SCHRIFTLICHE AUFGABEN:
1/ Beantworte anhand des Textauszugs über die Yacht MAHDI und den Seglerclub SSCA diese Fragen:
(a) Vor welcher Küste wurde die MAHDI von Piraten überfallen?
(b) Wie lange müssen Mitglieder mindestens auf einem Schiff gelebt haben?
(c) Wie oft erscheint das Bulletin des Clubs?
2/ Führe den Textauszug über die Yacht MAHDI und den Seglerclub SSCA nach seinem letzten Satz weiter.

TEXTAUSZUG:
========================================================================

Höchste
Blauwassersegler-Auszeichnung für MAHDI
"MAHDI"?
Nie gehört! Die Stahlyacht MAHDI ist noch nie durch schnelle Überfahrten
aufgefallen. Sie hat keine Weltumsegelung in Rekordzeit absolviert. Erst recht
haben ihre Skipper keine Nonstop-Umrundung von Irgendwas "geleistet",
sondern die Commodores Rod und Becky Nowlin sind in der internationalen Yachtszene dadurch aufgefallen,
dass sie sich mit einem Piratenüberfall vor der jemenitischen Küste nicht
einfach abgefunden haben, sondern sich
tatkräftig zu Wehr gesetzt haben. Wobei mindestens zwei der Piraten ihr Leben
lassen mussten - siehe hier.
Seven
Seas Cruising Association - der exklusivste Blauwasserclub.
Nicht
für viel Geld können Segler sich beim SSCA eine Mitgliedschaft erkaufen. Da
muss man schon andere Voraussetzungen mitbringen, um Vollmitglied beim SSCA zu
werden. Und damit das Recht haben, sich "Commodore" nennen zu dürfen.
Dabei hat dieser reine Fahrtensegler-Club nicht mal ein richtiges Clubhaus,
sondern gerade mal ein Adresse, wo die Mitglieder verwaltet werden und von wo
aus die berühmten Bulletins verschickt werden.
Vor
rund einem halben Jahrhundert schlossen sich ein paar Langfahrtsegler in den USA
zusammen und gründeten die Organisation. Als Aufnahmebedingung wurde gefordert,
dass Mitglieder mindestens ein Jahr lang auf einem Schiff gelebt haben und
außerdem von zwei Vollmitgliedern empfohlen werden müssen. Die Leistung des
Clubs bestand darin, dass die Erfahrungsberichte der Langfahrtsegler gesammelt,
in einem monatlichen, sogenannten Bulletin abgedruckt werden. Diese Bulletins
stellen neben den 5000 Mitgliedern den eigentlichen Schatz des Clubs dar, finden
sich dort Erfahrungsberichte aus erster Hand praktisch zu allen Fahrtengebieten
der Welt und zu allen Bootsthemen. Durch die strengen Aufnahmebedingungen ist
gewährleistet, dass hinter den Berichten immer eine Menge professioneller
Sachverstand steckt. Denn es leuchtet ein, dass Erfahrungen von Vollzeitseglern
ein ganz anderes Sachgewicht haben als diejenigen von Charter-, Urlaubs- oder
gar Schreibtischseglern.

========================================================================

GEGEBENE INFORMATIONEN:

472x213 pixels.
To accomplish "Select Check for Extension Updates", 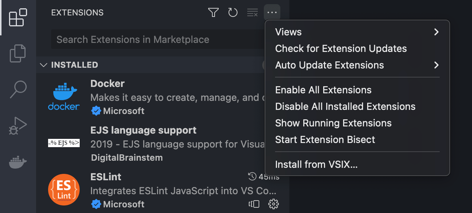I will pyautogui.click(x=341, y=49).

========================================================================

SCHRIFTLICHE ANTWORTEN:
1/
(a) Vor der jemenitischen Küste.
(b) Mindestens ein Jahr lang.
(c) Monatlich.

2/
Dass
zu den Regeln des Clubs die Clean-Wake-Philosophie gehört (wer unter dem roten
SSCA-Burgee segelt, hinterlässt nur sauberes Wasser - im wörtlichen und im
übertragenen Sinne), sei in diesem Zusammenhang nur am Rande erwähnt. Die
große Bedeutung des SSCA für jedermann, der sich fürs Langzeitsegeln
interessiert oder gar eine Weltumsegelung plant, besteht in den Bulletins, die
jedermann, also auch Nichtmitglieder (noch nicht)) gegen eine geringe Gebühr
beziehen kann. Auch fast alle zurückliegenden Jahrgänge und sogar auf CD. Dass
sich daraus Erfahrungswerte ergeben, die kein anderer Yachtclub der Welt, kein
Segelbuch, auch kein Internet vermitteln kann, versteht sich von selbst.
Näheres findet man im Internet unter: www.ssca.org
Der
SSCA verleiht den SEVEN SEAS AWARD
Ein
großartiges Clubleben liegt dem SSCA fern. Zu den wenigen Clubereignissen
gehört die Verleihung der Seven Seas Award, also einer einfachen Medaille für
die anerkennenswerteste Leistung im Blauwassersegeln, wobei hier alles
dazuzählt, was eben zum Blauwasser-"Leben" gehört. Unter Insidern
gibt es für Langzeitsegler keine höhere Auszeichnung (die übrigens nicht auf
Mitglieder des SSCA beschränkt ist) und der SSCA geizt entsprechend mit der
Verleihung. Ganze zwölfmal im letzten halben Jahrhundert wurde die Medaille
verliehen. Zum ersten Mal an das Ehepaar Irving und Electa Johnson für ihre
siebenfache Weltumsegelung auf dem Schoner YANKEE. Das war 1983. 1986
folgenden dann die großen Eric und Susan Hiscock. 1988 wurden Miles und Beryl
Smeeton von der TZU HANG bedacht, die ihre gescheiterte
Kap-Hoorn-Umrundung (mit dem Verlust eines Mitseglers) so plastisch in dem Buch
Once is Enough beschrieben hatten. 1991 wurde die Lebensleistung unter Segeln
der deutschen(!) Jürgen und Karin Schultze-Röhl von der 38 Fuß langen
Stahlyacht KRIOS gewürdigt. Und dann eben im Jahre 2005 Rod
und Becky Nowlin.
Gewöhnlicher
Piratenüberfall oder Geiselnahme durch Terroristen?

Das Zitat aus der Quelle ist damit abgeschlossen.